Later the contractors map this metaphor based on their schemes of cost, schedule and quality control into schedules and control documents. It is not until equipment, laborers and materials are brought to the side that the metaphor starts to form. Once formed the only evidence for the user (reader) are the thousands of cues from every angle, outside and inside to enable use and understanding. An informed user can read the building’s history from its inception to opening day.
 [k] Mappings are not arbitrary, but grounded in the body and in every day experience and knowledge. Mapping and making metaphors are synonymous. The person and not the work make the metaphor. Without the body and the experience of either the author or the reader nothing is being made. The thing does not have but the persons have the experiences. As language, craft, and skills are learned by exercise, repetition and every day application so are mappings.
Mappings are not subject to individual judgment or preference: but as a result of making seeking and finding the commonality by practice.  [k]A conceptual system contains thousands of conventional metaphorical mappings which form a highly structured subsystem of the conceptual system.  Over the year’s society, cultures, families and individuals experience and store a plethora of mapping routines which are part of society’s mapping vocabulary. As a potential user, when encountering a new building-type, such as a hi-tech manufacturing center, we call upon our highly structured subsystem to find conceptual systems which will work to navigate this particular event.
Copying:
Matching, copying and emulating the design of other buildings or adapting the design of one to the current project is adapting to the more familiar. In fact, this is a matter of replicating metaphors. In the Tyrol, offices are often housed in larger chalets with all the roof, hardware, doors and flower boxes of the more typical residence. The new building is made to appear like the others. Often the signature of the original dominates the new.  There is no attempt to hide the emulation. Users will easily transfer their experience from the familiar old to the emulated new.
Appreciation is when a metaphor as an abbreviated simile (a figure of speech in which two unlike things are explicitly compared, as in “she is like a rose.”) designed to appreciate similarities and analogies.  [p] In psychology “appreciation” (Herbert (1898)) was a general term for those mental process whereby an attached experience is brought into relation with an already acquired and familiar conceptual system (Encoding, mapping, categorizing, inference, assimilation and accommodation, attribution, etc).

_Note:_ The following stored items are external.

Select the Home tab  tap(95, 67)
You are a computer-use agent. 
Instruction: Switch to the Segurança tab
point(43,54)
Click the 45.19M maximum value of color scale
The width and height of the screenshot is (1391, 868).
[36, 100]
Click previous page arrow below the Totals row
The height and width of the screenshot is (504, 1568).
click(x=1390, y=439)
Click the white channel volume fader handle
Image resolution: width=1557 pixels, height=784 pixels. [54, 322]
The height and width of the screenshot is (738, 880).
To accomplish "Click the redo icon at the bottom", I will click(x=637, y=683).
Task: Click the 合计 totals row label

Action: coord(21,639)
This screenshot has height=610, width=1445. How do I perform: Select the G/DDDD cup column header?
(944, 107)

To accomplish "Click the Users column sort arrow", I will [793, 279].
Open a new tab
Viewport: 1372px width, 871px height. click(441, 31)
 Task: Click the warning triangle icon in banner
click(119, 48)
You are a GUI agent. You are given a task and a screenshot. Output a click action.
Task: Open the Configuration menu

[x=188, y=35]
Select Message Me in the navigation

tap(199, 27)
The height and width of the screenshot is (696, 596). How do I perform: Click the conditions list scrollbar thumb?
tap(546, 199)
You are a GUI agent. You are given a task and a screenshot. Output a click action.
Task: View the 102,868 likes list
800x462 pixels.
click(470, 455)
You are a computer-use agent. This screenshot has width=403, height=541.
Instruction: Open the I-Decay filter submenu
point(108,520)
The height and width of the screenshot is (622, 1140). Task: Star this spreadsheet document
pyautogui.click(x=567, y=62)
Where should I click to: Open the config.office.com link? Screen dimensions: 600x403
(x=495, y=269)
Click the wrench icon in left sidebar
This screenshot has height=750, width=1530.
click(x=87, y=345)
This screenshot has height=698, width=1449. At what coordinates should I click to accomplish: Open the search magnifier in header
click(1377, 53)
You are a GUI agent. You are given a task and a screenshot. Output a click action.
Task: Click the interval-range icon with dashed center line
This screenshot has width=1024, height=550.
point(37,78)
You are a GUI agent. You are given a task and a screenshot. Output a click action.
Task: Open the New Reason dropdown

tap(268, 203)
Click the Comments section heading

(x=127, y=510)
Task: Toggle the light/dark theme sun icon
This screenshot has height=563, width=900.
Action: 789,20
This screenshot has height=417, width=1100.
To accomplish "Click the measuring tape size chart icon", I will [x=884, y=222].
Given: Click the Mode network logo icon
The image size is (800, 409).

[p] Miller sites Webster’s International Dictionary (2nd edition): “a metaphor may be regard as a compressed simile, the comparison implied in the former being explicit in the latter. In the making the comparison explicit is the work of the designer and reader”.   [p] “In principle, three steps, recognition, reconstruction, and interpretation, must be taken in understating metaphors, although the simplest instance the processing may occur so rapidly that all three blend into a single mental act.”  When we face a new metaphor (building) a new context with its own vocabulary is presented, one which the creator must find and connect and the other which the reader must read and transfer from previous experience.  Buildings in one group often have more known versions than others. In one city exposed wide flanged steel structures may be preferred to the reinforced concrete in another. In Dubai and Qatar high rise and multi story and iconic are synonymous and know to represent commerce buildings. Iconic is the trigger for all the rest. High and rise used together recalls how the elevator and quest for grated real estate earnings encouraged the higher number of floors per single zoned building lot.  [q] Prototype theory is a mode of graded categorization in cognitive science, where some members of a category are more central than others.
For example, when asked to give an example of the concept furniture, chair is more frequently cited than, say, stool.” I asked a New Yorker to give an example of an office building and they answered the Empire State Building it would be because of its height, and reputation, In fact the office building and not the “church “building shape has come to be a metaphor of the city. New York is an office building city. I can see only a flash glimpse and I will know it is Manhattan.   
[q] Their metaphor “cigarettes are time bombs” cigarettes are assigned to a category of time bombs, what the time bomb being a prototypical example of the set of things which can abruptly cause serious damage at some point in the future.” [q] “Metaphors are generally used to describe something new by reference to something familiar (Black, 1962b), not just in conversation, but in such diverse areas as science and psychotherapy. Metaphors are not just nice, they are necessary. They are necessary for casting abstract concepts in terms of the apprehendable, as we do, for example, when we metaphorically extend spatial concepts and spatial terms to the realms of temporal concepts and temporal terms”.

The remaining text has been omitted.